Extract to read -
┌──

This web site section addresses the energy realm between objects larger than quarks and objects smaller than galaxies.

During the 19th century energy was defined as "capacity to do work". However, that definition of energy is too narrow. Energy is one of the fundamental building blocks of the universe. Everything that exists has some amount of energy.

Energy exists in two forms, particles and radiation.

A particle is a stable packet of energy which in the frame of reference of an inertial observer: has a non-zero energy at rest, at a particular instant in time has nominal position and velocity vectors and the velocity less than the speed of light. A free particle has a quantized net charge.

A particle exists when a quantized net charge forms an electric current which locally circulates around a complex closed path at the speed of light. A particle generally contains a trapped locally circulating radiation energy quantum known as a photon. Interaction of a particle with its corresponding anti-particle often results in release of the photons. Similarly, photons with sufficient energy can form particle-antiparticle pairs.

A particle has an energy density near its nominal position which decreases rapidly with increasing distance from that nominal position. The region of decreasing energy density surrounding a particle's nominal position is known as its field. A free particle's total energy integrated over all space is constant and finite.

A particle can move relative to other particles and can interact with other particles via field overlap but the total system energy integrated over all space remains constant. At every point in space the field components of separate particles add vectorially. At every point in space the local energy density (energy per unit volume) has mathematically orthogonal electric, magnetic and gravitational vector field components and a particle motion component.

Particles interactions convert part of the field energy into kinetic energy (motion energy). In certain circumstances that kinetic energy can become radiant energy which after emission leaves the particles mutually bound in a potential energy well. Hence the total system energy, including emitted radiation, is the sum of the individual isolated particle energies.

Radiation consists of energy carrying wave-like field disturbances which propagate at the speed of light and which, if not guided or confined, eventually spread through the entire universe.

Power is a rate of flow of energy through a surface. Examples are electric power, thermal power, mechanical power, radiant power and rest mass flow. When no particles pass through the surface the rest mass flow is zero. However, there can still be a radiant energy power flow through the surface.

A spheromak is a local non-propagating solution to well known electromagnetic field equations. Spheromaks enable the existence of isolated quantum charged particles such as electrons and protons. Spheromaks also account for the interactive behavior between atomic electrons and nuclei. Inter-spheromak interactions account for most nuclear particle behaviour. A spheromak concentrates and stores the energy associated with its charge quanta.

└──

Task instructions -
Copy out the stretch of the energy text from "This web site" through "amount of energy.", word for word.

Stored data -
┌──

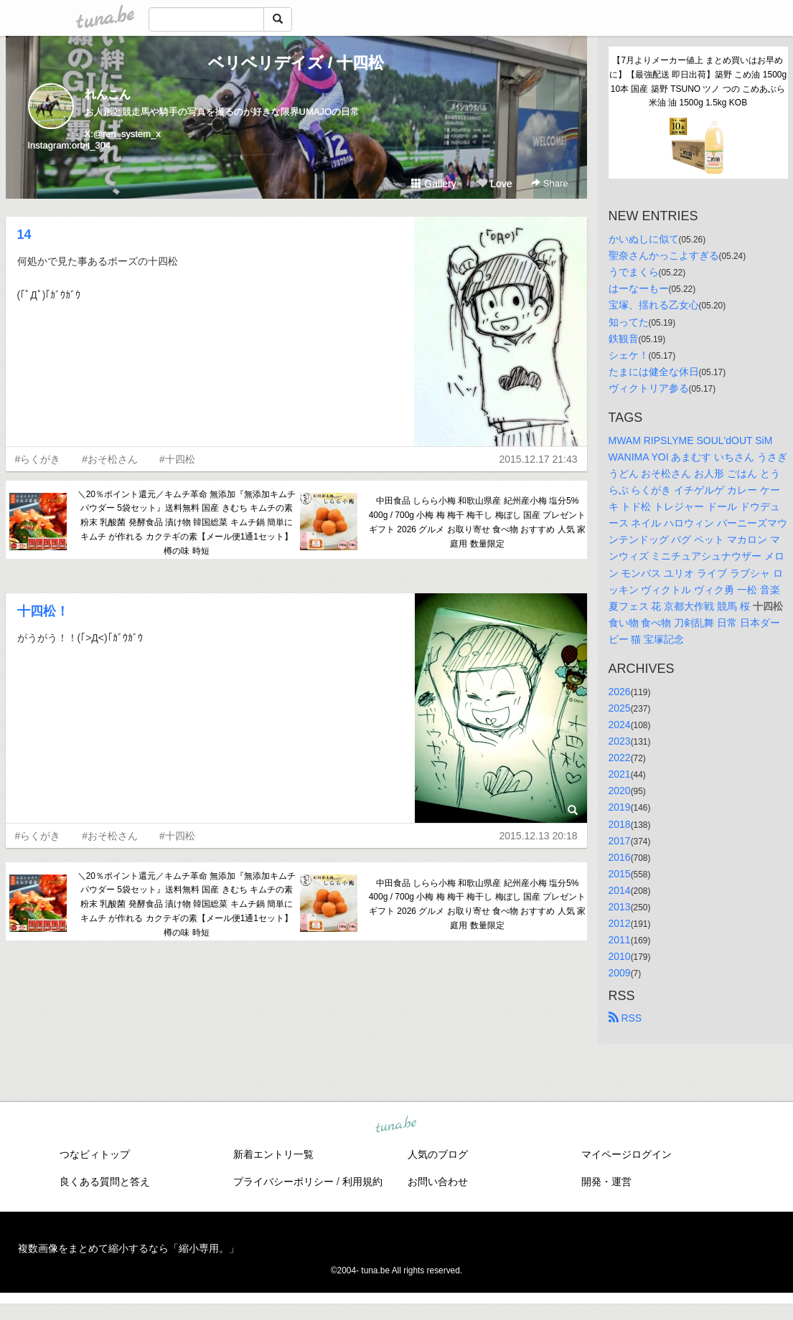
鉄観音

└──

Result of this exercise -
This web site section addresses the energy realm between objects larger than quarks and objects smaller than galaxies.

During the 19th century energy was defined as "capacity to do work". However, that definition of energy is too narrow. Energy is one of the fundamental building blocks of the universe. Everything that exists has some amount of energy.